Defendant responded to the amended complaint by filing, on September 18, 2002, a motion to compel arbitration and to dismiss or stay the proceedings in the circuit court. Defendant's motion was based on its written "Consumer Services Agreement" (CSA), which it contends constitutes a written contract between it and its customers, including plaintiffs, and which provides for final and binding arbitration of any dispute between the parties that cannot be resolved informally, in small claims court, or before the FCC. The arbitration provision also explicitly prohibits class actions.

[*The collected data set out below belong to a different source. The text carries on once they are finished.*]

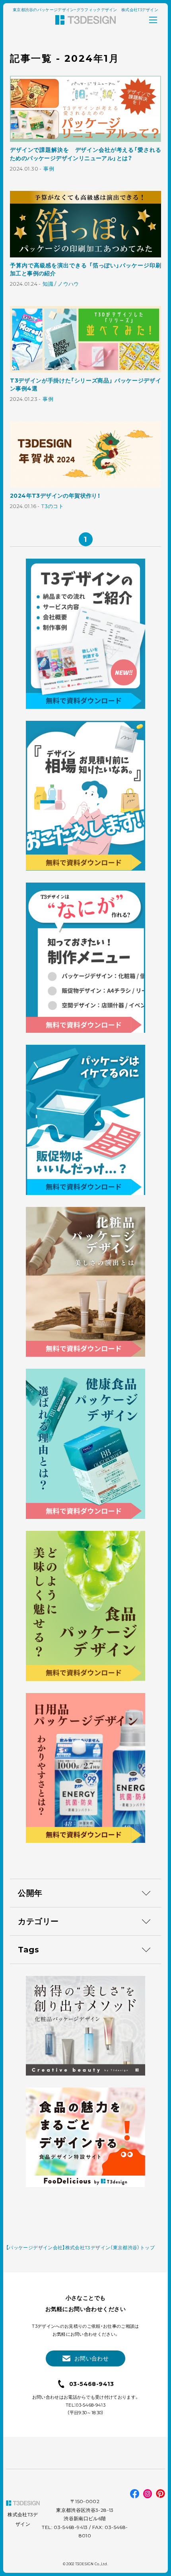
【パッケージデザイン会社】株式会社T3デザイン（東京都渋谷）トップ (80, 2247)
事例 (48, 168)
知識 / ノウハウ (61, 284)
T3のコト (52, 506)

The CSA was mailed to all of defendant's customers, some in their monthly bills and some in a separate mailing, prior to its effective date of August 1, 2001. The named plaintiffs were sent their CSAs in a separate mailing. The CSA informs the customer that by using or paying for defendant's services, the customer agrees to the terms of the CSA. It further informs the customer that it may choose not to be bound by the terms of the CSA by cancelling its service with defendant immediately by telephoning a toll-free number.

In its memorandum of law in support of its motion to compel arbitration, defendant points out that there is a strong public policy favoring the enforcement of arbitration agreements and that, by continuing to use and pay for defendant's services after receipt of the CSA, plaintiffs agreed to be bound by the arbitration provision of the contract. Defendant argues that the arbitration provision contained in the CSA is presumptively valid, mandatory, and applicable to plaintiffs' claim. Defendant further argues that there is no meritorious basis for declining to enforce the arbitration provision because any state-law basis to challenge the validity of the arbitration provision is preempted by federal law, more precisely, the Communications Act of 1934 (FCA) (47 U.S.C.